Once you’ve described your child’s desired lifestyle, you’ll need to determine what it will cost and whether he or she will have adequate resources. When estimating your child’s future income, consider whether you will be receiving Social Security benefits and/or whether your child will qualify for SSI, have earned income from employment, or have unearned income, such as from investment returns. When considering monthly expenses, list costs for items under such categories as: Housing Care assistance Personal needs Education Transportation Medical/dental Food Social/recreational Your child’s expenses may exceed his or her income. If so, the shortfall represents the minimum amount that should be set aside in an SNT.
An SNT offers a good way to preserve public benefits while providing the supplemental funds needed for a higher quality of life. Assets in the SNT do not disqualify the beneficiary from public benefits because they are owned by the trust. The trustee distributes assets for the benefit of the beneficiary according to strict guidelines. In Nathan’s case, the parents might have funded the SNT with life insurance and left the assets accumulated over their lifetime to their daughter. This would have allowed them to preserve Nathan’s quality of life by maximizing public and private resources, while still meeting other important estate planning goals and preserving harmony between brother and sister. An SNT also can be tailored to meet individual situations, such as the need for an advocate, care manager or conservator.
Once parents decide to establish an SNT, they should carefully consider who will assume the role of trustee. The trustee’s responsibilities are complex and errors can result in the child losing public benefits. Whether the trustee is a family member, attorney or corporation, it is important to name a successor trustee. Some families also set up a Trust Advisory Panel, which allows members (parents and siblings, advocates. others) to weigh in on important decisions regarding the trust. Additionally, the trustee may be directed to or choose to involve others in the execution of duties. For example, the trustee may hire an investment manager or be directed by the trust to retain an advocate or care manager who will oversee the personal needs of the beneficiary.
If there is an SNT in place, anyone wishing to bequest assets from a retirement plan, insurance policy, etc. should be told to name the SNT, rather than the child, as beneficiary. Parents with more than one child who wish to pass assets equitably can provide for the child with special needs by funding the SNT with life insurance.

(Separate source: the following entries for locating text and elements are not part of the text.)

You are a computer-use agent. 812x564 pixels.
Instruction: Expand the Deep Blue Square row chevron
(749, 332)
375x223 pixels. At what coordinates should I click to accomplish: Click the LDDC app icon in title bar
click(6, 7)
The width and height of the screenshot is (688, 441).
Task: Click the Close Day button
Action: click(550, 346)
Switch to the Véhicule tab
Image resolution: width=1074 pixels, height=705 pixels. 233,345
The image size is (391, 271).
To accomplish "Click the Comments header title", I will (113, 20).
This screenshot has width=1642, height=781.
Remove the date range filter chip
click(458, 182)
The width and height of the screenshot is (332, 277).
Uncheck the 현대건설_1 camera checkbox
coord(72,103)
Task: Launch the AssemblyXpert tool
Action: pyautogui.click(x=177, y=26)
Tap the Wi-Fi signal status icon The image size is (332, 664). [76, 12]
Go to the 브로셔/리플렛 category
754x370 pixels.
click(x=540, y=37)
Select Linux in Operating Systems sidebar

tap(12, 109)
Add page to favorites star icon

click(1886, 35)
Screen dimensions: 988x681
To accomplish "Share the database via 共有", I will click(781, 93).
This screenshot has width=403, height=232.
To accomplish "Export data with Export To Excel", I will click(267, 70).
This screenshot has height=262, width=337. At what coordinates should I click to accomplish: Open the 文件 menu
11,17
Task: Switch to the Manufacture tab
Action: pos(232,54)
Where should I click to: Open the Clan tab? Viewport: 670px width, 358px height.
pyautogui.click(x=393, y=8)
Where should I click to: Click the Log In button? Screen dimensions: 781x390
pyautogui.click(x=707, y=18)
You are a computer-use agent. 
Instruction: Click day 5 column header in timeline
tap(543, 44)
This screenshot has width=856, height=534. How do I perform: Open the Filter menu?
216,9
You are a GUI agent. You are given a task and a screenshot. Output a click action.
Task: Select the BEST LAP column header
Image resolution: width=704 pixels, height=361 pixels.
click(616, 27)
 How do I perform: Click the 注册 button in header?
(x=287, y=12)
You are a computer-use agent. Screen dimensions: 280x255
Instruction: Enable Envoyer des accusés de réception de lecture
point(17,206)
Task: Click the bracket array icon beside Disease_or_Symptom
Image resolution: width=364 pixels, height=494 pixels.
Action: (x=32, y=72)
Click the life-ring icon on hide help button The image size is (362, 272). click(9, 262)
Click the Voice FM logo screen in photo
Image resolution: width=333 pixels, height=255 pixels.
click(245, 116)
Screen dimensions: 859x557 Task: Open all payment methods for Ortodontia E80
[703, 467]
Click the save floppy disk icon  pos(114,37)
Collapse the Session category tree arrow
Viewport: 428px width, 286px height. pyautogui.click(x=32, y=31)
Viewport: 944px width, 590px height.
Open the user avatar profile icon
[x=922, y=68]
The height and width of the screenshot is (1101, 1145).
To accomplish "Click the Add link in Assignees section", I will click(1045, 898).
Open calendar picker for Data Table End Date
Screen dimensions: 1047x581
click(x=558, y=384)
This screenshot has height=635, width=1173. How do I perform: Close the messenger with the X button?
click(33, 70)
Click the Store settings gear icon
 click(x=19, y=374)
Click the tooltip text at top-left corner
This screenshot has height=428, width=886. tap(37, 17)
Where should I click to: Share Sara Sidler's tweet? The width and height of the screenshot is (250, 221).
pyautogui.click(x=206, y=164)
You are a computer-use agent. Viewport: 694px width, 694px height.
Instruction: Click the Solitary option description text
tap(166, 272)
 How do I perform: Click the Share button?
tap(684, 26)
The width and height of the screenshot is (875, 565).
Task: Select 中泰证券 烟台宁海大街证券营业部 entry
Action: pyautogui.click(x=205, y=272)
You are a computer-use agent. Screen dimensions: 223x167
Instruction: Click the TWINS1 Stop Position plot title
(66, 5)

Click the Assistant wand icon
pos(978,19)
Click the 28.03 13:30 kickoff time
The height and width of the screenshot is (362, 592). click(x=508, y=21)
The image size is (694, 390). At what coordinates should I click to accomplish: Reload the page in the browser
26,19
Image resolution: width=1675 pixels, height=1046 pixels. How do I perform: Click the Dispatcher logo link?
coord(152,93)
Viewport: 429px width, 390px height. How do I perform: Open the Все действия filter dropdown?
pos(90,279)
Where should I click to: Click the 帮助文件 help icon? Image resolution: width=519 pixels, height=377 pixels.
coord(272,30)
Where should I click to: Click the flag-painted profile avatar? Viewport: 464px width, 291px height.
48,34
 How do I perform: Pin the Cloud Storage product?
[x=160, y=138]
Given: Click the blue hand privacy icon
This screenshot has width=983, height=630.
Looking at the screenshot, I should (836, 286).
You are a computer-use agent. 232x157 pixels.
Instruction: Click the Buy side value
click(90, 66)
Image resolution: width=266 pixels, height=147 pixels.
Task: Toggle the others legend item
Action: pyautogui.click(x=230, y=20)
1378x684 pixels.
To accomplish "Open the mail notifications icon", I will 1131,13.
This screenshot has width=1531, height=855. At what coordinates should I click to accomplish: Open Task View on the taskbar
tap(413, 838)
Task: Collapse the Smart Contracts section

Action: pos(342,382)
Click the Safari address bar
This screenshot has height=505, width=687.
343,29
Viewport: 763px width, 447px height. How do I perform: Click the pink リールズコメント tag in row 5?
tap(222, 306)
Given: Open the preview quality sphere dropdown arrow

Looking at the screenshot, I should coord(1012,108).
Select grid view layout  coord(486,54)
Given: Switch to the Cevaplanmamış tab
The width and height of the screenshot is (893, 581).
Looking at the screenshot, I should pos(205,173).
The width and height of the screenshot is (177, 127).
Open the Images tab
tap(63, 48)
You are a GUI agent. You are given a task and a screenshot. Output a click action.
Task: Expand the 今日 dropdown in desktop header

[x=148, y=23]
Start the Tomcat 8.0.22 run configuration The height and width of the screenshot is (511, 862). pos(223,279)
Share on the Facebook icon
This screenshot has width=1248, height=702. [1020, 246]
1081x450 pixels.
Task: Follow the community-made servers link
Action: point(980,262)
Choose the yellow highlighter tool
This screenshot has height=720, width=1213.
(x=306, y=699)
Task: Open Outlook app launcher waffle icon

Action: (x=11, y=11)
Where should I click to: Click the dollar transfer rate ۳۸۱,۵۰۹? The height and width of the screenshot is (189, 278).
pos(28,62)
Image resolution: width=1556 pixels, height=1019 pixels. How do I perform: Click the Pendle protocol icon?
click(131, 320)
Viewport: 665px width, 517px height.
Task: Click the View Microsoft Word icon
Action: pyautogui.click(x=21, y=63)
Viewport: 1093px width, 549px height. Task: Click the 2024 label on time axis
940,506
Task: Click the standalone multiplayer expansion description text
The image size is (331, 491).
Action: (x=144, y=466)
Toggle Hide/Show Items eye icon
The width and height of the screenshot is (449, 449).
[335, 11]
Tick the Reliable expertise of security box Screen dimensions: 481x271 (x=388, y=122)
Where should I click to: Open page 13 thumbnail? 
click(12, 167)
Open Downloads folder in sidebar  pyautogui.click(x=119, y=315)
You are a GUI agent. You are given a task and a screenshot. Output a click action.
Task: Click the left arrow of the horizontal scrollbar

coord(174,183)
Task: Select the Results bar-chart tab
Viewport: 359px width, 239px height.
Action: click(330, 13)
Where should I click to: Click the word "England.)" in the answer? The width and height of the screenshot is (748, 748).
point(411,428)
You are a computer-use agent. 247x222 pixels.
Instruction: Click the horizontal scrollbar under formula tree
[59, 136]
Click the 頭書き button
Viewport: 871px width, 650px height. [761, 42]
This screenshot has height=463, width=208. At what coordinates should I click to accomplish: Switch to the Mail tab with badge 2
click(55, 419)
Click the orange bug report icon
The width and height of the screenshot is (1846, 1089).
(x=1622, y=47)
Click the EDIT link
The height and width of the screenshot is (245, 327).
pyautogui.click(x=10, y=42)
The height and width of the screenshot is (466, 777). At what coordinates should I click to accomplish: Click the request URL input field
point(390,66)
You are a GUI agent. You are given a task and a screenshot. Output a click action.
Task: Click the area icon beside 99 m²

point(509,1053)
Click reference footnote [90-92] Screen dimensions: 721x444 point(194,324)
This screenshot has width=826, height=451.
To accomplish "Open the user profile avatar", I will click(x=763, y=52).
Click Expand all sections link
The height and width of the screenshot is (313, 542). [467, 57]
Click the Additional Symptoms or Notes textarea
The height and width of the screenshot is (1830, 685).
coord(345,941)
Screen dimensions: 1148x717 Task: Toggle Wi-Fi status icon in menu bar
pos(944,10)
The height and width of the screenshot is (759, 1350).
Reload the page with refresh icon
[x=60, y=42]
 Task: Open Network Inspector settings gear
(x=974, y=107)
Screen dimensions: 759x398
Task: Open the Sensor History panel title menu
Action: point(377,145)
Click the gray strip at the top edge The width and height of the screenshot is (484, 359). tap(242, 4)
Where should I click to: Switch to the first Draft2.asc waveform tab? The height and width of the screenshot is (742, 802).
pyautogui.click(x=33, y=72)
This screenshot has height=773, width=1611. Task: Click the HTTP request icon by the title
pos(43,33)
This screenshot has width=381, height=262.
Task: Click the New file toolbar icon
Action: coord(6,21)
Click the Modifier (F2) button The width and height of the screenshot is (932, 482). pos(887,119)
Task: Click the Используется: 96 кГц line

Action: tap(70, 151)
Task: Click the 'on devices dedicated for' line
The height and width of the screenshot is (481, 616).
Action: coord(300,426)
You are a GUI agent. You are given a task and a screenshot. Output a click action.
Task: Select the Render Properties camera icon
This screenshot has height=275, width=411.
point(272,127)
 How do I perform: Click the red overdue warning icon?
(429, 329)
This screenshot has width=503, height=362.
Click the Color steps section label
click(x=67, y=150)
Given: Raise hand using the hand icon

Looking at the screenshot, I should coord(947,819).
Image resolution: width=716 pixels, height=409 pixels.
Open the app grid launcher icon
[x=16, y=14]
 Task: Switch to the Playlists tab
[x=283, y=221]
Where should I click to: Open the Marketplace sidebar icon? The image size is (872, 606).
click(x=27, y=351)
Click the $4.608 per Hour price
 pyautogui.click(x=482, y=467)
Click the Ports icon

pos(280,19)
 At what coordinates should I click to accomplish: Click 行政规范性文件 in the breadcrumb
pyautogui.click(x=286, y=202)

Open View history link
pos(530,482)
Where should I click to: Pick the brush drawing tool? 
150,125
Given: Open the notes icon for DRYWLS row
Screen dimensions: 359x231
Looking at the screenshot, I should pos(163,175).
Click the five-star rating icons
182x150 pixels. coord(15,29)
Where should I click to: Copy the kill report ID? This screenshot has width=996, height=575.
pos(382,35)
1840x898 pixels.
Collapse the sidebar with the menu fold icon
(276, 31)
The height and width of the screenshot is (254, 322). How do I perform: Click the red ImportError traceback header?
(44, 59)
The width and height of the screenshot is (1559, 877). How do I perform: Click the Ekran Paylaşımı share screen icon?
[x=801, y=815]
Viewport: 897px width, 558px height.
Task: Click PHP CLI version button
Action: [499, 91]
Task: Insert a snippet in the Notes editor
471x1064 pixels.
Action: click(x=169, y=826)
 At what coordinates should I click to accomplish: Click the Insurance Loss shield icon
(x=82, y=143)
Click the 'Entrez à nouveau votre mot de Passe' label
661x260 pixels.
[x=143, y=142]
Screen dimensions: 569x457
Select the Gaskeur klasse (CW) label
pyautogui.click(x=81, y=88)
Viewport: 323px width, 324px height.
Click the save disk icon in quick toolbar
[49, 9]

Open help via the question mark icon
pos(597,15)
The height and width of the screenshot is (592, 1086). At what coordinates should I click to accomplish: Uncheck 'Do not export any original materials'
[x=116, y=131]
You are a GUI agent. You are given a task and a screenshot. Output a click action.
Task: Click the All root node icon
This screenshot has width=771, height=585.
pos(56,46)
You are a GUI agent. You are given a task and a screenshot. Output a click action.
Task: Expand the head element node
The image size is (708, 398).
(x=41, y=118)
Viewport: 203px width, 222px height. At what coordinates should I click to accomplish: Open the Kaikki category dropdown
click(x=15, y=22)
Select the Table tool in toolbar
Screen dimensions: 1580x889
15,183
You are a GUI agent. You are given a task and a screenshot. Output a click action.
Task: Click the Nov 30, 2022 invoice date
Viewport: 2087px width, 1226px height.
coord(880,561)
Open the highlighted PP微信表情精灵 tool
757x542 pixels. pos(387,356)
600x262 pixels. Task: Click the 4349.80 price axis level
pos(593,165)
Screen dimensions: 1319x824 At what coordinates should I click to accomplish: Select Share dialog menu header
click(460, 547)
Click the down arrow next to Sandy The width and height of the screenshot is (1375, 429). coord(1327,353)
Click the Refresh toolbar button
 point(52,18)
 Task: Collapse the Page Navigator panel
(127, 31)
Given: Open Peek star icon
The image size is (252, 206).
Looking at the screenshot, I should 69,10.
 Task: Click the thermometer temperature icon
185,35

Funding an irrevocable SNT removes the transferred assets from the parent’s taxable estate.
If the individual with special needs is competent, at legal age, he or she should put in place critical estate-planning documents, including a will, advance directive and medical power of attorney. If the individual is not competent, a parent or other individual can be named as guardian or, in extreme cases, conservator of both the individual and the estate. Parents must be named as guardians to continue making legal decisions for a child who has attained legal age. The role of guardian or conservator can be challenging when an individual is developmentally disabled and/or mentally ill.
Pooled trusts, established by disability organizations, provide an alternative for families with limited assets.